=== Obiettivo dell'esercizio ===
Riproduca senza modifiche tutte le voci riportate di seguito, riga per riga, omettendo le immagini dalla risposta.

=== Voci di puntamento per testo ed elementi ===
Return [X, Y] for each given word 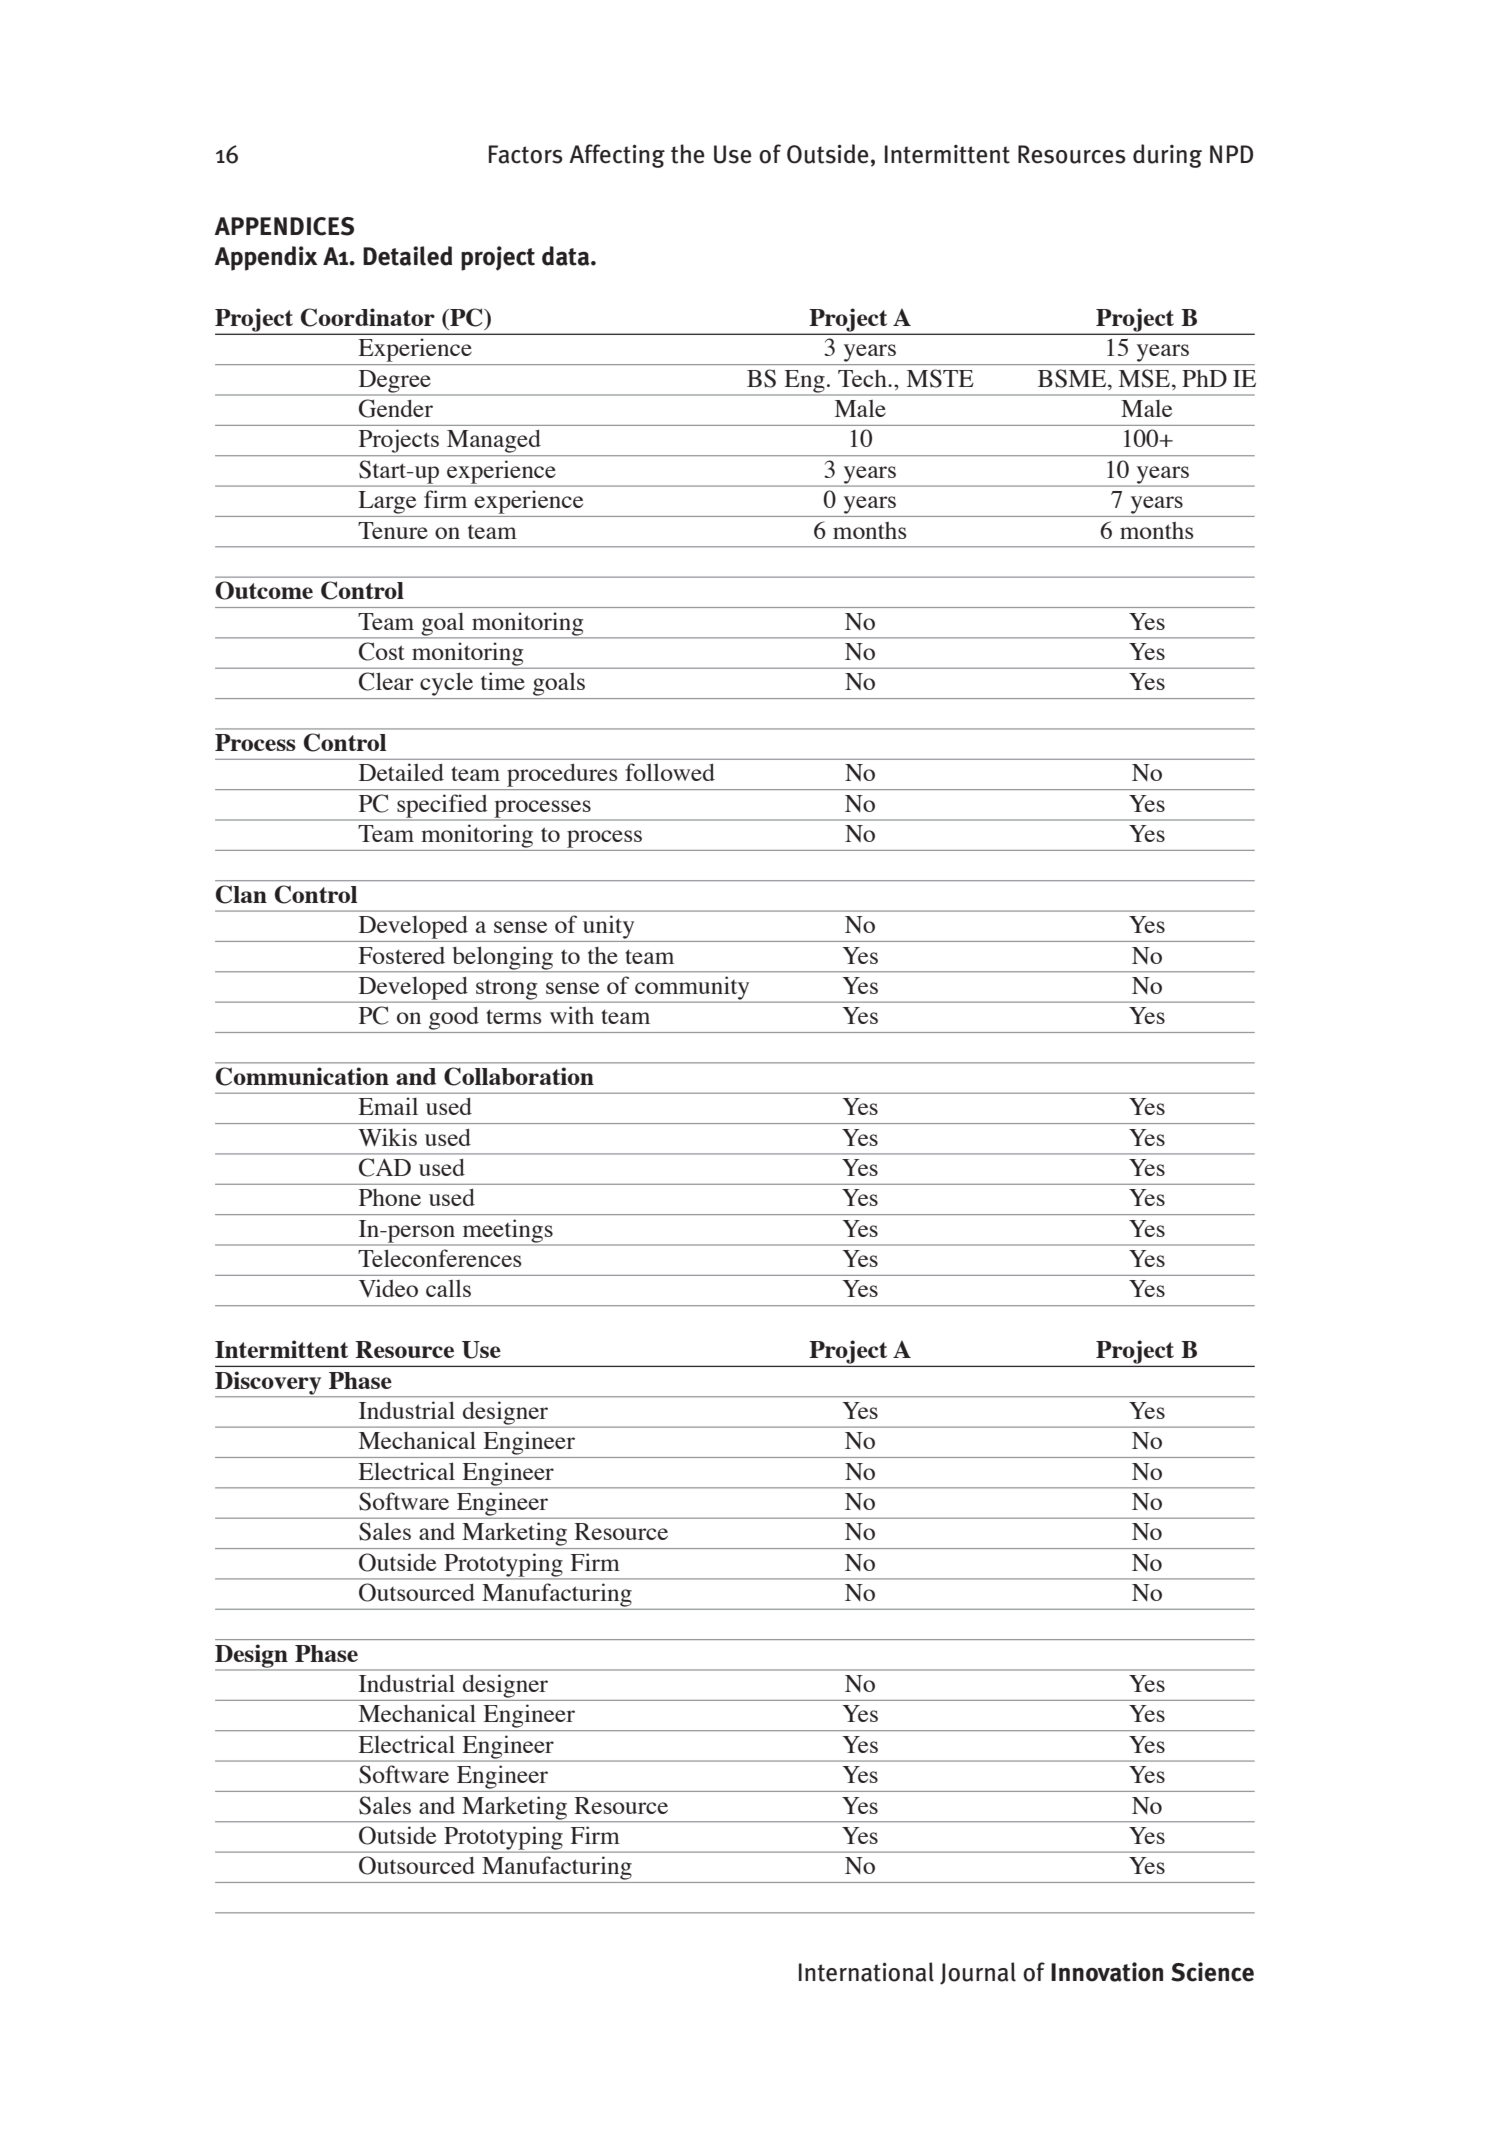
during [1167, 156]
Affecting [617, 156]
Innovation [1107, 1972]
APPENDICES [284, 226]
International [866, 1972]
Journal [978, 1973]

=== Il risultato ===
Return [X, Y] for each given word 
during [1167, 156]
Affecting [617, 156]
Innovation [1107, 1972]
APPENDICES [284, 226]
International [866, 1972]
Journal [978, 1973]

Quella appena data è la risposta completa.